3 begrenzt, so dass der Verhältnismäßigkeitsgrundsatz jetzt unmittelbar
zum Ausdruck kommt.
12.14
§ 12 Abs. 1 Nr. 2c) setzt voraus, dass
Tatsachen die Annahme rechtfertigen, dass sich an dem Ort Personen
verbergen, die wegen einer Straftat verurteilt wurden und aus diesem
Grunde zur Strafvollstreckung gesucht werden.
Nur
zur Erinnerung:
Die VVPolG NRW zu § 15c PolG NRW
(Datenerhebung durch den Einsatz körpernah getragener Aufnahmegeräte)
definiert die dringende Gefahr wie folgt.
15c.22
Eine dringende Gefahr ist dann zu bejahen,
wenn eine Gefahr für ein wichtiges Rechtsgut, mit hinreichender
Wahrscheinlichkeit in allernächster Zukunft eintreten wird.
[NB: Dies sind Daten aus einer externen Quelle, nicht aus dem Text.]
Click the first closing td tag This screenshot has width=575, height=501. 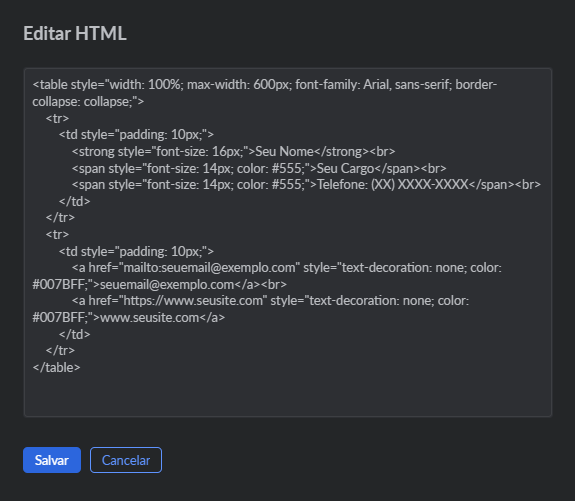(74, 201)
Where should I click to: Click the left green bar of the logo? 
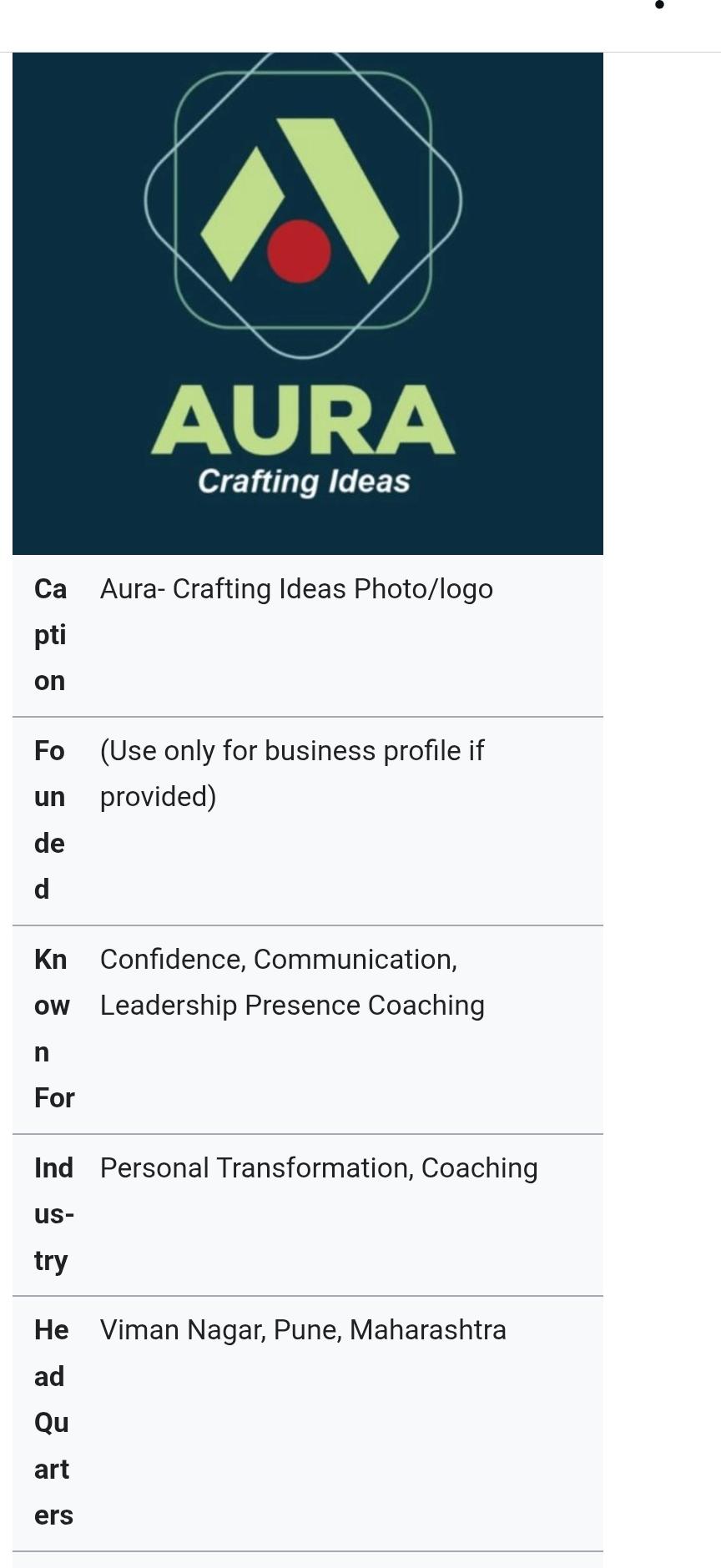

Wenn solch eine Gefahr nicht einmal konkret sein muss, dann muss es sich
zumindest um eine Anscheinsgefahr handeln, die einen Schaden befürchten
lässt, der polizeibekannt geworden ist und darüber hinausgehend aus
nachvollziehbaren Gründen polizeiliches Einschreiten sofort einfordert.
Beispiel: Die Polizei
erhält aus verlässlicher Quelle Kenntnis davon, dass in der Wohnung von
Alpha und Beta ein Terroranschlag vorbereitet wird und zurzeit die
letzten Arbeiten an den Sprengsätzen abgeschlossen werden. Rechtslage?
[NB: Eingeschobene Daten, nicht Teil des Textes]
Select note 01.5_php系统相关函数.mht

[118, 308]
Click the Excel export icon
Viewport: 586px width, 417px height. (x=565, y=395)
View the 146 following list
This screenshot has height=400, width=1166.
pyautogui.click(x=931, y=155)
Wie in solch einer Situation angemessenes polizeiliches Einschreiten
aussehen könnte, setzt Kenntnisse voraus, über die nur die
Polizeibeamtinnen und Polizeibeamten verfügen, die im Bereich des
Staatsschutzes tätig sind. Insoweit dürfte ein Betreten der Wohnung von
Alpha und Beta nur dann in Betracht kommen, wenn sich aus den
Informationen des Hinweisgebers sich wirklich eine nachvollziehbare
Anscheinsgefahr durch hinzugezogene Fachleute begründen lässt. Im
Übrigen wäre ein polizeiliches Eingreifen in solch einem Fall ebenfalls
den für solche Einsätze geschulten Polizeibeamten eines
Spezialeinsatzkommandos (SEK) vorbehalten.